Shad Romance (Do Not Attempt)
That reminds me. We all know Shad isn’t the place to find love, but some RCs insist on learning this the hard way (RIP).
Gentlemen, if you see a woman at Shad in phenomenal shape, walk away. She’s taken… for obvious reasons.
Ladies, if you see a guy at Shad in phenomenal shape, green light! He’s almost certainly single and lifting weights to fill a sad void in his heart. Unless he’s a married consultant, in which case, he’s also lifting weights to fill a sad void in his heart.
If you’re romantically ambitious and feel tempted to approach someone at Shad, remember that Nike is no longer cool (i.e., Just Don’t Do It).
The 3 P.M. Scholars
By mid-afternoon, Shad fills with a new cohort: the Case Reader, walking on the treadmill with a case in one hand and highlighter in the other.
They are not there to read. They are not there to work out. They are there to be seen reading and working out.
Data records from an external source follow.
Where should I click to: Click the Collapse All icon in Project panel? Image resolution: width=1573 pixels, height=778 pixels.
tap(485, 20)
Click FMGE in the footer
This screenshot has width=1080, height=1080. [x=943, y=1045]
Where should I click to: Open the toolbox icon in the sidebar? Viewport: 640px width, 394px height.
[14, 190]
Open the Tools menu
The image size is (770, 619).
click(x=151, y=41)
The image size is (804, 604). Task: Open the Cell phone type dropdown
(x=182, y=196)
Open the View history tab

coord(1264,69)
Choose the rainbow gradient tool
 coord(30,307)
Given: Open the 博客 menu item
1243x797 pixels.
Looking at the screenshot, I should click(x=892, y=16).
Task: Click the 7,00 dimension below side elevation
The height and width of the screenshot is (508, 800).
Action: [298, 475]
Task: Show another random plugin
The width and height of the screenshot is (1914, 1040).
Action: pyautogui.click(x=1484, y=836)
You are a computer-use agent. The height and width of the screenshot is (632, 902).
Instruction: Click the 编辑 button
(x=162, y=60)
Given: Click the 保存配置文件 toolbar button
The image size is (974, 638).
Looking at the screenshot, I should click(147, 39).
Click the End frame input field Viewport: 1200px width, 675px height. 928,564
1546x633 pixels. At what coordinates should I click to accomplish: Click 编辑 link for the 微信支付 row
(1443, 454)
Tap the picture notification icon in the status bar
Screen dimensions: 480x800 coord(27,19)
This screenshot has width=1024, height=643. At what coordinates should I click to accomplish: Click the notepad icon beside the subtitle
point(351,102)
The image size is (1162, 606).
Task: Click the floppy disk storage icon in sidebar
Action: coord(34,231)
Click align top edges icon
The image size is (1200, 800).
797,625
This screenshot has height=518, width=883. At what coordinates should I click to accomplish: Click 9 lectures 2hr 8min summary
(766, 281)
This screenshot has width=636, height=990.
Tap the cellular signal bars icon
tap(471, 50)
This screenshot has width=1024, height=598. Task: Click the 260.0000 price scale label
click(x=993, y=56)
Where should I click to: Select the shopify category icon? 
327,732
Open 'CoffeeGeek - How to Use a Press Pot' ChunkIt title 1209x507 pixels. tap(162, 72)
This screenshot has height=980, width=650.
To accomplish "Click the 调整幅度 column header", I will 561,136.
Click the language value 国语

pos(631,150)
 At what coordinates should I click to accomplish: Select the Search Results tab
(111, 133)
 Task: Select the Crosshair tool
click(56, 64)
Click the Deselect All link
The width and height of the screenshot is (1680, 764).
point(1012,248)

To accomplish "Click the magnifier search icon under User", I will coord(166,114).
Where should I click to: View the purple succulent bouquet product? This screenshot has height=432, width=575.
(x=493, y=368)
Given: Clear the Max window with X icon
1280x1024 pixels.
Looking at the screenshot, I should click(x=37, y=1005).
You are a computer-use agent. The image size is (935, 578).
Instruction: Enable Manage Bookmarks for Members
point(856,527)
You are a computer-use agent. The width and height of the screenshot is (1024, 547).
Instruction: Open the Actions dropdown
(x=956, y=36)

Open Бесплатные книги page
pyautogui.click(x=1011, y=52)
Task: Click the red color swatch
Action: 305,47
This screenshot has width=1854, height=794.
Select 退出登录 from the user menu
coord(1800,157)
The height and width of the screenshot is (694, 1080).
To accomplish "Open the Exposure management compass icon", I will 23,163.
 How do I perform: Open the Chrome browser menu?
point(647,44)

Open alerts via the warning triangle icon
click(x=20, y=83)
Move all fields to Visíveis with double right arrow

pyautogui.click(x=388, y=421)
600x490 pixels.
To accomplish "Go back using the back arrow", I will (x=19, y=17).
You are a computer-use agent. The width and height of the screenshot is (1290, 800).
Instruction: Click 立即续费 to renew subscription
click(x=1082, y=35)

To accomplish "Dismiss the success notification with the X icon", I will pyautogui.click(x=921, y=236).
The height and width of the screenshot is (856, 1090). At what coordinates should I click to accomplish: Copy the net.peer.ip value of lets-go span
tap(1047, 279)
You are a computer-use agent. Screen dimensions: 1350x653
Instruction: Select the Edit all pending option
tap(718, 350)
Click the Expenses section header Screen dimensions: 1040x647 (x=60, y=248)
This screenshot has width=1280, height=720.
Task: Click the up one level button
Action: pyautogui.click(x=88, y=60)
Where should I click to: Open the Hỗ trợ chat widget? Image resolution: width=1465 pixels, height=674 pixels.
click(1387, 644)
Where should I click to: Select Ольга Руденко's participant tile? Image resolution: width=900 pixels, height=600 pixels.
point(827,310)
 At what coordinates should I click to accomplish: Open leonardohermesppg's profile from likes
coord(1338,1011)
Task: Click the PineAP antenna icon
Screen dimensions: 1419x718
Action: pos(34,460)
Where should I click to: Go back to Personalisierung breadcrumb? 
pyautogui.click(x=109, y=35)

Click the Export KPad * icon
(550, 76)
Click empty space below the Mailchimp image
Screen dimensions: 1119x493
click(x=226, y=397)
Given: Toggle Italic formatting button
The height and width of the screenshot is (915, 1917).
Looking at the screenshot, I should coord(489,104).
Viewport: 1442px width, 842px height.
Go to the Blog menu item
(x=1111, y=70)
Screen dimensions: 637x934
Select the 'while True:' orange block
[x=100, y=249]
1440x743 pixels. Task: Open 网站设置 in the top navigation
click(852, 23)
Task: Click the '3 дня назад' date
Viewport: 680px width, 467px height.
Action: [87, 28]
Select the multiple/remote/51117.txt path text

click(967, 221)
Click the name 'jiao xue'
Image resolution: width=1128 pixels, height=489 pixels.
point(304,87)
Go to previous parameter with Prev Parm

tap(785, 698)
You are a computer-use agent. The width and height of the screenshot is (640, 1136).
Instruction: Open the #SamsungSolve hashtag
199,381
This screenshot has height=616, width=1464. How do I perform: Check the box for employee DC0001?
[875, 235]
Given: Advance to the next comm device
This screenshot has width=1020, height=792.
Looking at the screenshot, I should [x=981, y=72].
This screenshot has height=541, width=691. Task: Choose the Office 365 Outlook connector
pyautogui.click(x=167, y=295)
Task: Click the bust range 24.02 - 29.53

Case Readers, we see you. We applaud you! Now please give us back the treadmills. You’re welcome to use the StairMaster.
If you’re keen to be seen as productive while being wildly unproductive, I recommend you skip Shad entirely. There’s no better place to pretend to read cases than Spangler coffee bar.
The StairMaster Climber
Speaking of StairMasters, there’s always a contingent in Shad endlessly climbing the StairMaster with no opportunity to advance. I suspect half of these climbers are BEMS students training for a career in media.
The other half are close cousins of the Case Readers and the Alo crowd. Like their cousins, these climbers also care about being seen. But they don’t care how they look in the gym. If they did, they wouldn’t be on a StairMaster. Instead, they care how they look outside the gym.
If you’re grinding on the StairMaster, any outfit will do. Just make sure you bring the right music: “Baby Got Back,” “All About That Bass,” and “Honky Tonk Badonkadonk” should be included.
The Kirkland Athletes
Standing in opposition to scantily clad glute enthusiasts, we have our unsponsored heroes in cotton tees.
Some people mock your choice of workout wear, but remember: RFK Jr. works out in jeans. And according to Men’s Health, that’s “a low-key flex that shows you fit your workout in no matter what.”
Kirkland Athletes, you’re the real ones. Now please relocate to the basement’s functional fitness room so the Alo crowd has more space to stretch.
If you don’t care about what people think and just want a great workout, Kirkland’s True Classic Men’s Active Crew Neck Tee, 3-pack is available at Costco for $39.99.
The Sauna Summit
Finally, we must address Shad’s hottest power center: the sauna. Often called the most important boardroom in Boston.
Most assume fashion here is intuitive: zero times anything is still zero. But remember: the sauna isn’t for students alone. It only takes one sweaty meeting with your 70-year-old LCA professor to rethink sauna attire. So…
If you want to sweat away the stress of your self-imposed busy week, grab a towel before you strut into the Sauna. Please.
In Sum
There was once a time when gyms were for exercise. For cardio. For picking things up and putting them down (as God and Arnold intended). But that isn’t what John S.R. Shad envisioned when he donated his glorious temple to HBS in 1987.
So go forth. Climb your StairMaster. Curl your five-pound dumbbells. Read your cases on the treadmill. Dawn your absurdly expensive shorts. Wear your Walmart T-shirts. Wear Crocs for all I care!
(Okay, please don’t actually wear Crocs. I’m just trying to make a point here.)
As someone whose gym outfits are notoriously bad, trust me when I say, you’ll always be welcome in Shad!

Stud Berman (MBA ‘26) traces his passion for fitness to a 2017 viewing of Thor: Ragnarok. Stud is known for his hot takes in and out of the sauna. As a recovering finance professional and aspiring Ironman, Stud’s current approach to fitness is 80/20. He can be found in Shad doing one of four exercises (the sauna counts as one).